Klebsiella pneumoniae Yersiniabactin Promotes Respiratory Tract Infection through Evasion of Lipocalin 2

Abstract

ABSTRACT Klebsiella pneumoniae is a pathogen of increasing concern because of multidrug resistance, especially due to K. pneumoniae carbapenemases (KPCs). K. pneumoniae must acquire iron to replicate, and it utilizes iron-scavenging siderophores, such as enterobactin (Ent). The innate immune protein lipocalin 2 (Lcn2) is able to specifically bind Ent and disrupt iron acquisition. To determine whether K. pneumoniae must produce Lcn2-resistant siderophores to cause disease, we examined siderophore production by clinical isolates ( n = 129) from respiratory, urine, blood, and stool samples and by defined siderophore mutants through genotyping and liquid chromatography-mass spectrometry. Three categories of K. pneumoniae isolates were identified: enterobactin positive (Ent + ) (81%), enterobactin and yersiniabactin positive (Ent + Ybt + ) (17%), and enterobactin and salmochelin (glycosylated Ent) positive (Ent + gly-Ent + ) with or without Ybt (2%).
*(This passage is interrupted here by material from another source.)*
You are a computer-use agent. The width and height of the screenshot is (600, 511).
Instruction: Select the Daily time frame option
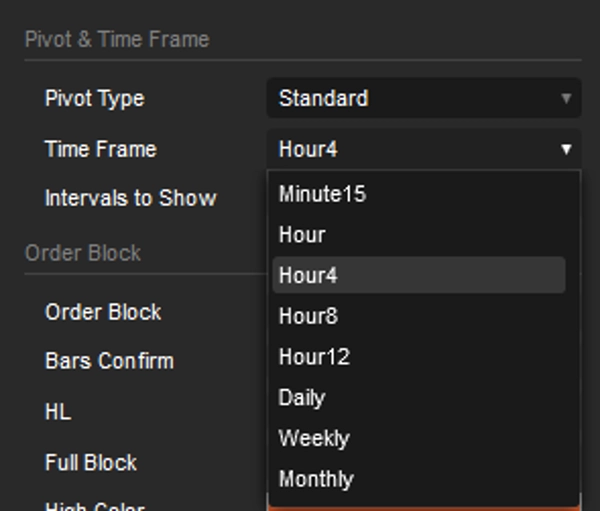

Ent + Ybt + strains were significantly overrepresented among respiratory tract isolates ( P = 0.0068) and β-lactam-resistant isolates ( P = 0.0019), including the epidemic KPC-producing clone multilocus sequence type 258 (ST258). In ex vivo growth assays, gly-Ent but not Ybt allowed evasion of Lcn2 in human serum, whereas siderophores were dispensable for growth in human urine. In a murine pneumonia model, an Ent + strain was an opportunistic pathogen that was completely inhibited by Lcn2 but caused severe, disseminated disease in Lcn2 −/− mice. In contrast, an Ent + Ybt + strain was a frank respiratory pathogen, causing pneumonia despite Lcn2. However, Lcn2 retained partial protection against disseminated disease. In summary, Ybt is a virulence factor that is prevalent among KPC-producing K. pneumoniae isolates and promotes respiratory tract infections through evasion of Lcn2.